With the bike securely parked, I got to rest and enjoy the ferry ride on this gorgeous late summer day.
The views from the ferry were magnificent. Mount Rainier is so much closer to Tacoma than to Seattle – it looked only a few miles away.
A short ride through Tacoma brought me to our hotel. I love the old city with its great architecture, its distinctive drawbridge, and its laid-back feel.
After a shower and a quick ironing of my shirt, we were ready for the dinner reception in the LeMay car museum. It was fun to explore the museum after hours, and to catch up with David. The food and company at dinner were great, too. Many car people love bicycles, and when I told them that I had ridden to the event, the older gentleman next to me said he was envious, especially since traffic on the Interstate had not been much fun. (On the other hand, his beautiful 1930s Alvis would have been hard to tow behind my bike!)
The main event started the next morning. As a guest of a concours judge, I was able to get in before the public, and watch as all the cars arrived and were parked on the lawn in front of the museum. The cars were gleaming in the morning sun, and hearing their engines purr (as on this Rolls Royce) or roar (as on a racing Mustang) added a layer to the experience that the static displays cannot convey.
Participants used the time for a last bit of polish, but most were happy to be distracted and talk about their cars.
The cars were lovely, with many fascinating details.
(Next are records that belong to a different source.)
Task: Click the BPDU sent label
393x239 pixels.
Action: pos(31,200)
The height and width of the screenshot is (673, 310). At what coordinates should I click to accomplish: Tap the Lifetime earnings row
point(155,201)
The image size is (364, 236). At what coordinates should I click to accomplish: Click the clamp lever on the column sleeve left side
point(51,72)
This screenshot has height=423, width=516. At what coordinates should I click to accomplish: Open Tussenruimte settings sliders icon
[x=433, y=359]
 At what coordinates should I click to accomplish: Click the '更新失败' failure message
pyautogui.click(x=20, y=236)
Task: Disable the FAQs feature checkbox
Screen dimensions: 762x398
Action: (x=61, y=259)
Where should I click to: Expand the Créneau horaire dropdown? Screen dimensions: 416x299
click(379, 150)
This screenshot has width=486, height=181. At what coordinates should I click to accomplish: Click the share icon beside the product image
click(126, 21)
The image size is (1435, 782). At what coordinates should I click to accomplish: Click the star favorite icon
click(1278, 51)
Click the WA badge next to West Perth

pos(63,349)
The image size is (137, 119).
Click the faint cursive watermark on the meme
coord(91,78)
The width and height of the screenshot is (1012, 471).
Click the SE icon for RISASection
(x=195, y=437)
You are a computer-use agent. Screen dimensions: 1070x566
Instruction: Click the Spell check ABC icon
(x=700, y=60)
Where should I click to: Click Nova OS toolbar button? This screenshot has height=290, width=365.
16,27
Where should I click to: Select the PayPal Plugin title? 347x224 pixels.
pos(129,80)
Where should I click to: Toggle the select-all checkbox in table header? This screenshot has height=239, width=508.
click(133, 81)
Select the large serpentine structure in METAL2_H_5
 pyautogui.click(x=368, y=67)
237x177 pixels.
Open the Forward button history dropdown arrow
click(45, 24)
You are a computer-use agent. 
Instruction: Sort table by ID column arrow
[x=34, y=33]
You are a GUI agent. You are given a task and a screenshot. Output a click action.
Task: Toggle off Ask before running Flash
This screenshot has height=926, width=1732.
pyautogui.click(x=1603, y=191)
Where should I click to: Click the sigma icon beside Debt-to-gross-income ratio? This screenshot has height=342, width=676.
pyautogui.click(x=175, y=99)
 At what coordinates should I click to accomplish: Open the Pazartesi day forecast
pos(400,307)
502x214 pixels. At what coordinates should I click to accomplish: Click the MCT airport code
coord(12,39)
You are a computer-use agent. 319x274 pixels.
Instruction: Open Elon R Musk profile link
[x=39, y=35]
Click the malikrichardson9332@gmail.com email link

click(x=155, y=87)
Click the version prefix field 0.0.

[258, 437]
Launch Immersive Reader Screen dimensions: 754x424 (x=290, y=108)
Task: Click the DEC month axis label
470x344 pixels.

The lap counter under the dashboard of this 1914 Grand Prix Mercedes was really neat.
There was a wonderful variety of cars at the concours, and I could have spent many more hours looking at the details.
The horn on this more-than-a-century-old Peugeot still worked!
I loved the interior of this 1930s BMW 327…
… and the outrageous wings and flares (and paint!) of this 1970s BMW racer.
All too soon, it was time to go home, and I returned to Seattle by train at the end of an enjoyable weekend. Riding my bike to the concours doubled the fun, and put me in the mood for the event. Now David has invited me to a similar event in Chicago. I would love to see his wonderful workshop again, but that would be a very long bike ride!